In particolare, negli ultimi anni della sua vita Wang divenne il suo confidente principale, e dopo la sua morte gli rese un doppio omaggio pubblicando nel 1987 le Riflessioni su Gödel e nel 1996 Un percorso logico: da Gödel alla filosofia, che riportano i resoconti delle loro conversazioni sulla logica e la filosofia della matematica.
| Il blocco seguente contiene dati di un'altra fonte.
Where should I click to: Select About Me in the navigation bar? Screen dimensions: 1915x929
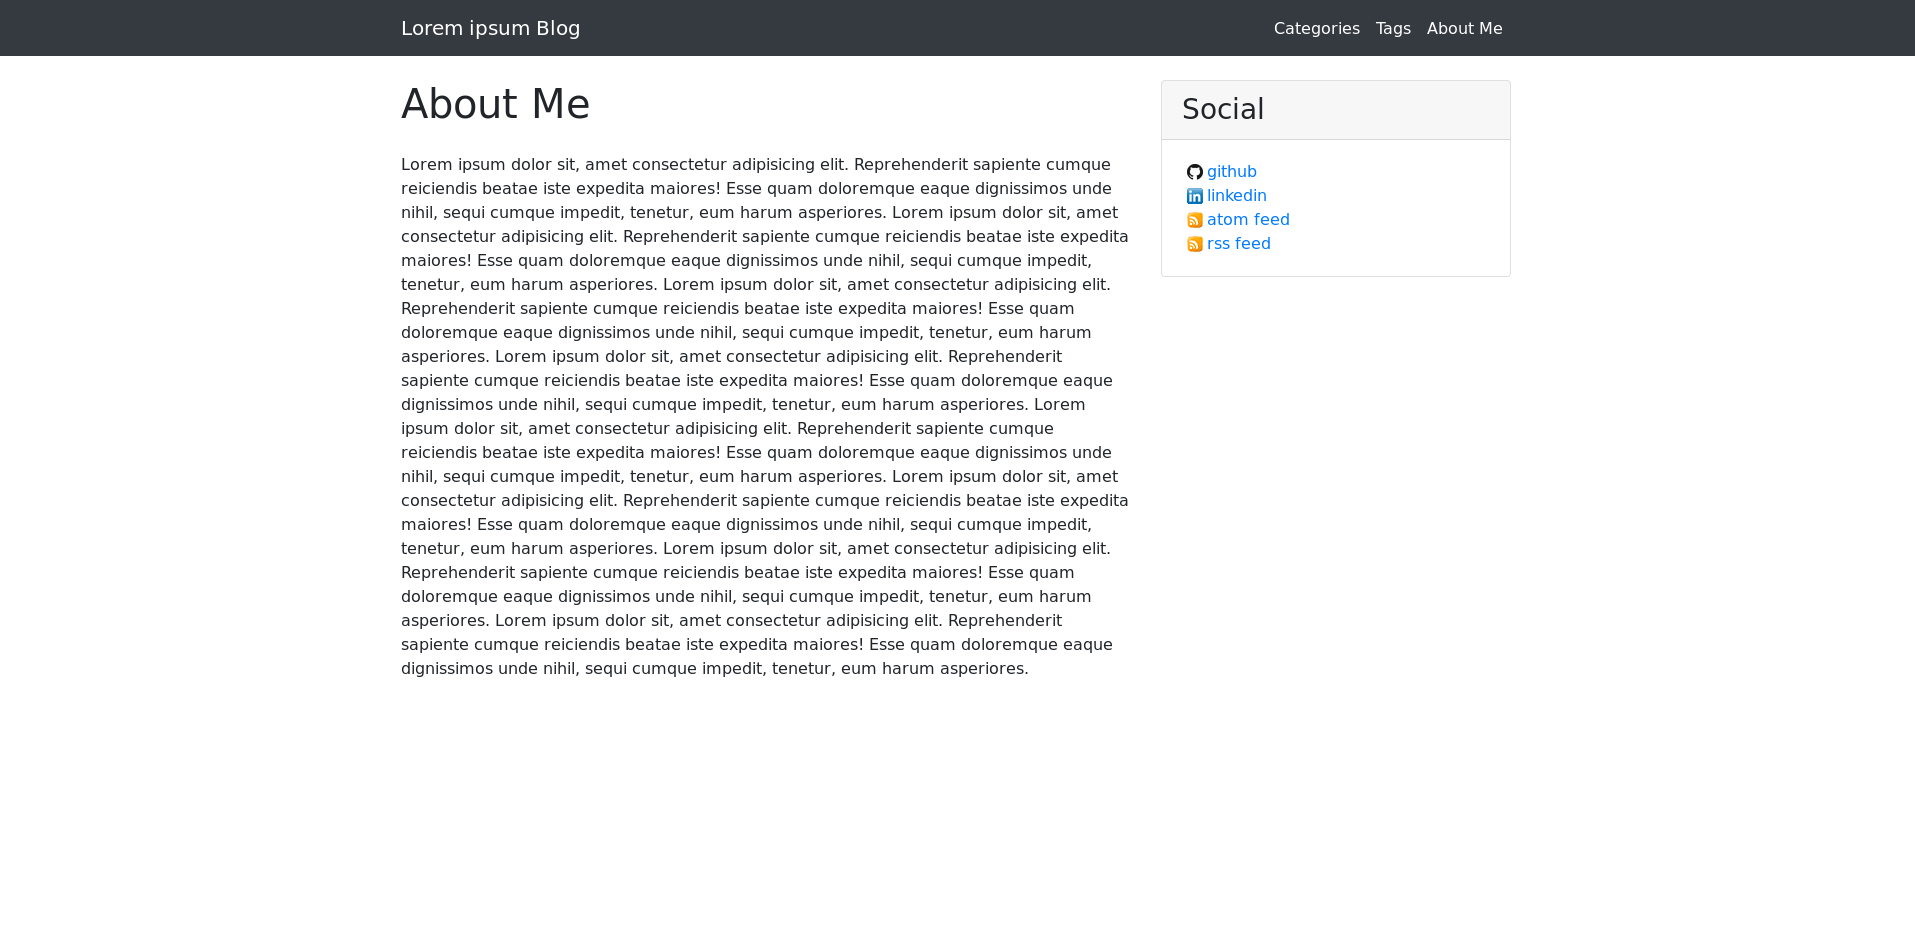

Purtroppo non sono state registrate, e si sono dunque perse nel vento, le conversazioni che Gödel ebbe invece per molti anni con Einstein a Princeton, ma in una lettera del 1955 a Carl Seelig egli ci fa sapere che esse «riguardavano soprattutto la filosofia, la fisica e la politica», e aggiunge modestamente: «Ho riflettuto spesso sui motivi per i quali Einstein provava piacere a parlare con me, e credo che una delle ragioni si debba ritrovare nel fatto che sovente ero di parere contrario, e non ne facevo mistero».
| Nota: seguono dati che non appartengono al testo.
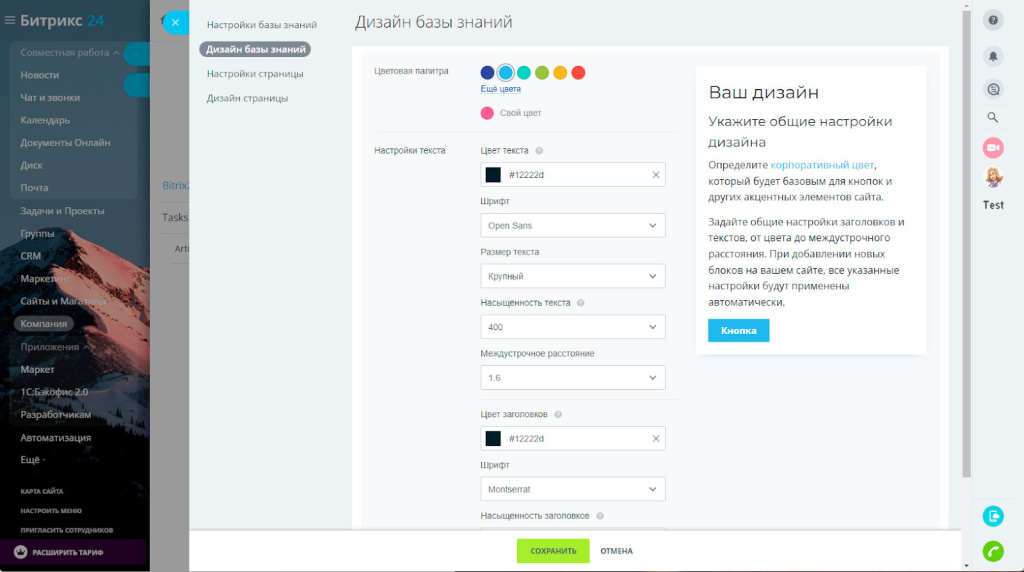Open the Шрифт Open Sans dropdown

point(572,226)
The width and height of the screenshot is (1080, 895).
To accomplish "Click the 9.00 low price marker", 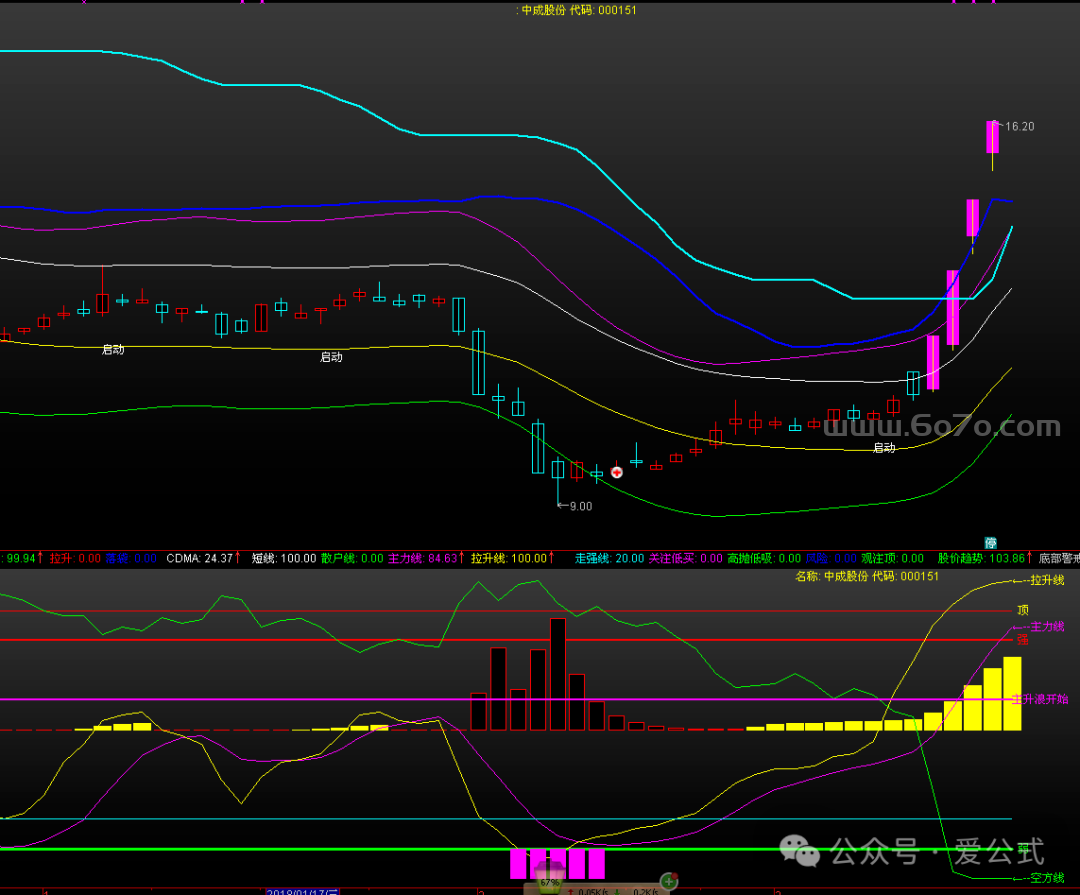I will pyautogui.click(x=579, y=506).
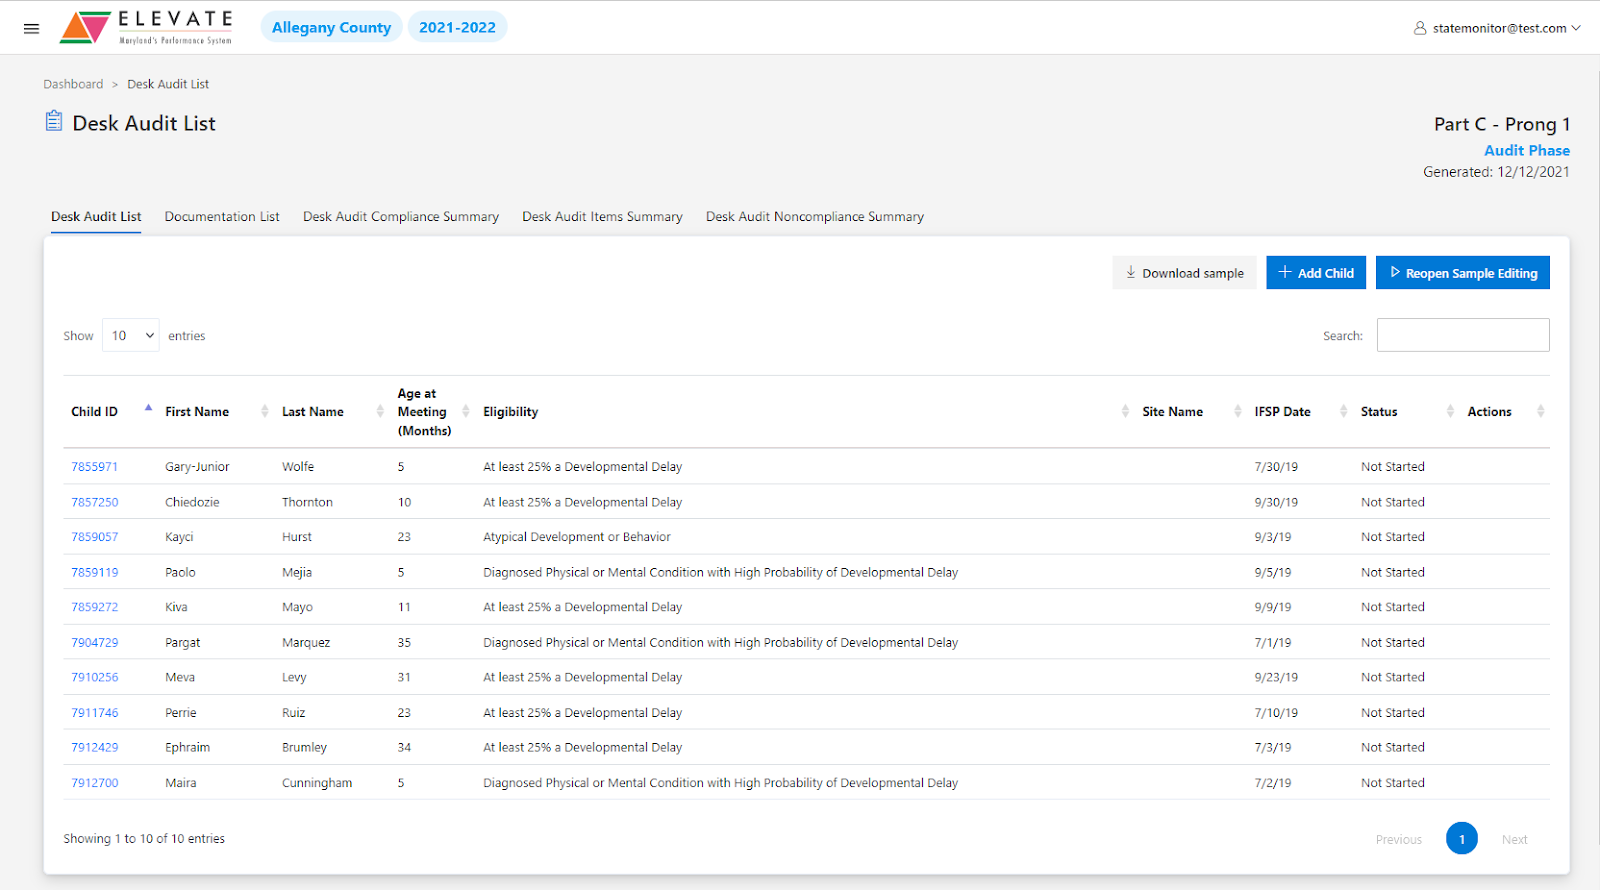Sort by Eligibility column arrows
This screenshot has width=1600, height=890.
(x=1125, y=411)
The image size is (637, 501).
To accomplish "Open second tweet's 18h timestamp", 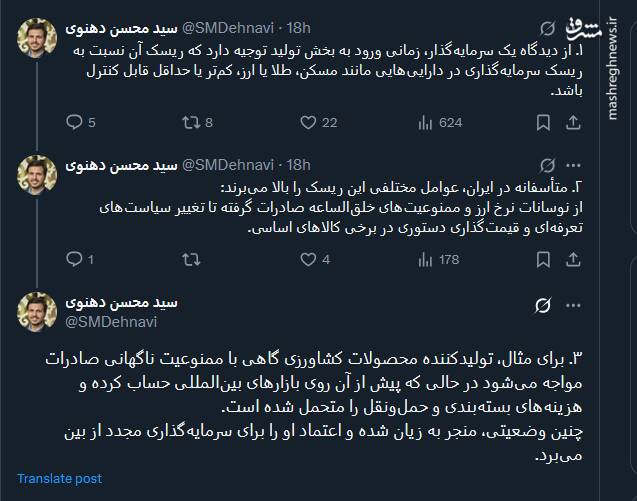I will 298,165.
Nonostante eccezioni come quelle di Einstein e Wang, la corrispondenza di Gödel testimonia che era comunque nel suo carattere tirare la corda dei rapporti personali con abitudini snervanti quali aspettare mesi per rispondere alle lettere, dilazionare la consegna dei manoscritti, assillare gli editori con puntigliose questioni di dettaglio, promettere contributi e non consegnarli... I due casi più eclatanti sono forse le sue mancate partecipazioni all’Intuizionismo di Arend Heyting, di cui doveva essere coautore e che uscì nel 1934 senza nemmeno una sua riga, e a La filosofia di Rudolf Carnap curata da Paul Schilpp (Il Saggiatore, 1974), a cui doveva contribuire un saggio: ne scrisse sei versioni in sei anni, due delle quali pubblicate nel terzo volume delle Opere, ma poiché nessuna lo soddisfece, alla fine non ne mandò nessuna.

In parte quest’ultima vicenda riflette la sua presa di distanza dal famoso Circolo di Vienna, a proposito del quale scrisse nel 1975 a Burke Grandjean: «È vero che il mio interesse per i fondamenti della matematica fu stimolato da esso, ma non c’è niente di positivistico o di empiristico né nelle conseguenze filosofiche dei miei risultati, né nei princìpi euristici che mi ci hanno condotto». E poiché aggiunse che «solo Kant ha avuto qualche influenza sul mio pensiero filosofico in generale», non stupisce che la sua corrispondenza dimostri una certa freddezza, quando non un certo disdegno, per nomi oggi altisonanti quali Russell, Wittgenstein, Carnap e Popper, e contenga invece un lungo scambio con Gotthard Gunther sulla formalizzazione logica della filosofia di Hegel.

Fra tutte le lettere, però, le più singolari sono quelle scritte alla madre sulla religione, a proposito della quale egli dichiarò a Grandjean di «non appartenere ad alcuna congregazione» e di essere «teista ma non panteista, nel solco di Leibniz piuttosto che di Spinoza». Alla madre non offre ovviamente niente di formale e profondo, nello stile del suo libretto La prova matematica dell’esistenza di Dio (Bollati Boringhieri, 2006), ma solo osservazioni generiche sull’ordine razionale del mondo e sulla vita dopo la morte, con la certezza che «l’apprendimento avverrà in larga misura solo nel prossimo mondo, quando ricorderemo le nostre esperienze di questo e solo allora veramente le capiremo». Detto altrimenti, Gödel sperava che il Paradiso potesse rimediare all’incompletezza da lui scoperta e rivelargli finalmente i valori di verità delle proposizioni indecidibili.